Écho de presse

« La Kollontaï », égérie de la Révolution russe de 1917

le 26/10/2018 par Marina Bellot
le 23/10/2017 par Marina Bellot - modifié le 26/10/2018
Illustration : L'Humanité du 21 novembre 1927 - Source : BnF RetroNews

Marxiste, antimilitariste et féministe, Alexandra Kollontaï joua un rôle de premier plan dans la Révolution russe de 1917 et fut la première femme du monde contemporain à participer à un gouvernement.

La « Walkyrie de la révolution », la « Belle Révoltée », la « Jaurès en jupons », la « Scandaleuse »… Les nombreux surnoms donnés à Alexandra Kollontaï (1872-1952) en disent long sur son importance dans la vie intellectuelle et politique de son siècle.

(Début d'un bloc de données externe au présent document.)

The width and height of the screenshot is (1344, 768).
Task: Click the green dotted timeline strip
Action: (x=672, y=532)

Fille unique d’un général tsariste, la jeune femme a à peine 30 ans quand elle adhère au Parti ouvrier social-démocrate de Russie tout juste fondé par Lénine. Elle participe à la Révolution de 1905 puis, farouchement antimilitariste et opposée à la Première Guerre mondiale, elle rejoint les bolcheviks en 1915.

Alexandra Kollontaï joue un rôle de premier plan dans la Révolution de 1917, qui la conduira à être nommée commissaire du peuple à l’Assistance publique (l’équivalent de ministre de la Santé) dans le gouvernement des Soviets, de novembre 1917 à mars 1918. C’est la première femme de l’époque contemporaine à participer à un gouvernement.

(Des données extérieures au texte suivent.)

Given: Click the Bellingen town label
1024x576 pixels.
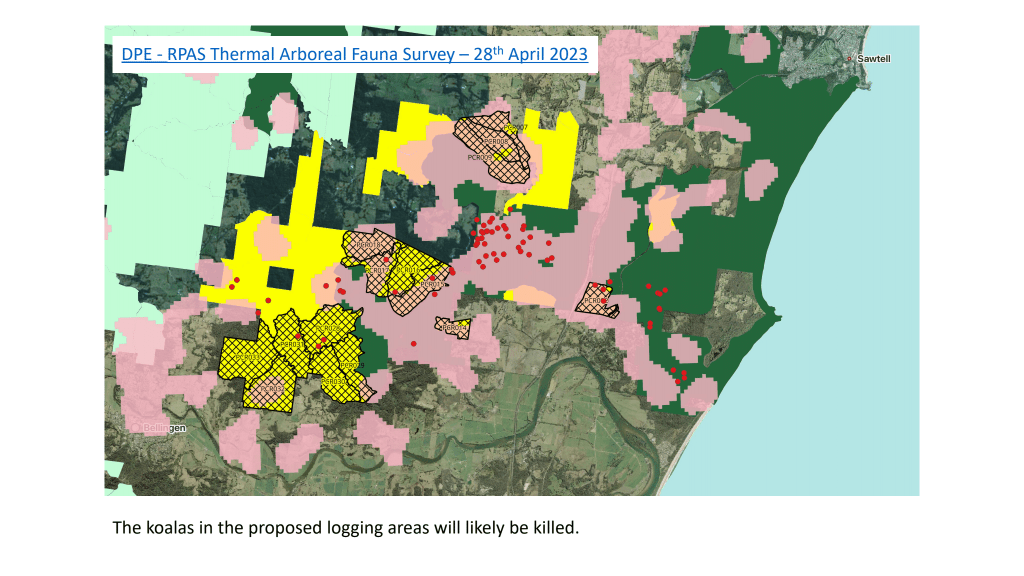Looking at the screenshot, I should click(x=157, y=428).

En 1919, L’Humanité revient sur son rôle dans la Révolution russe :

« Fille et femme de général, antimilitariste passionnée, bolcheviste d'extrême gauche devenue commissaire du peuple à la santé publique, la Kollontaï est l'une des figures les plus intéressantes de la Révolution russe. [...]

À l'origine de la Révolution, elle avait largement contribué à développer l'indiscipline dans les troupes russes et à faire naître l'ardente volonté de paix qui a conduit les bolcheviks au pouvoir. 

[...] Outre l'impulsion donnée par elle au développement des institutions de secours aux mères et aux enfants, dont j'ai déjà parlé ici-même, elle joue un rôle politique de premier plan. C'est elle qui réussit à faire signer le projet décrétant la séparation des églises et de l'État en supprimant le budget des cultes. »

Féministe passionnée, elle milite pour donner aux femmes toute leur place dans la société russe postrévolutionnaire. Pourfendant le « féminisme bourgeois », elle développe une pensée sur le mariage et le rôle de l'ouvrière dans la Russie des Soviets, ainsi exprimée dans L’Émancipateur en 1923 :

« Le mariage y est la libre association de deux travailleurs qui s’affectionnent et qui sont à l’égard l’un de l’autre dans une complète indépendance. L’amour ne disparait pas dans un pays où le prolétariat a conquis le pouvoir ; ce qui disparait, c’est en même temps l’esclavage économique de la femme mariée qui cesse d’être entretenue par son mari. [...]

La Révolution russe a proclamé le travail obligatoire pour tous ; il s’en suit que la femme peut gagner elle-même sa vie, et reçoit de la collectivité, tout comme l'homme auquel elle est unie, sa subsistance matérielle. Il ressort donc tout à fait clairement que si la femme russe a dans le mariage des droits identiques à ceux de l’homme, c’est grâce à son affranchissement économique, c’est parce qu’elle joue un rôle dans la production. »

Elle ira plus loin en affirmant que le mariage et la fidélité, qu'elle appelle la « captivité amoureuse », sont amenés à disparaître, et théorisera l'amour-camaraderie, préfiguration du concept moderne de polyamour.

Alexandra Kollontaï sera aussi l'une des premières femmes ambassadrices au monde. Elle mènera une intense carrière diplomatique en tant que représentante de l'Union soviétique en Norvège, au Mexique et en Suède, comme on peut le lire dans Le Petit Parisien en 1940.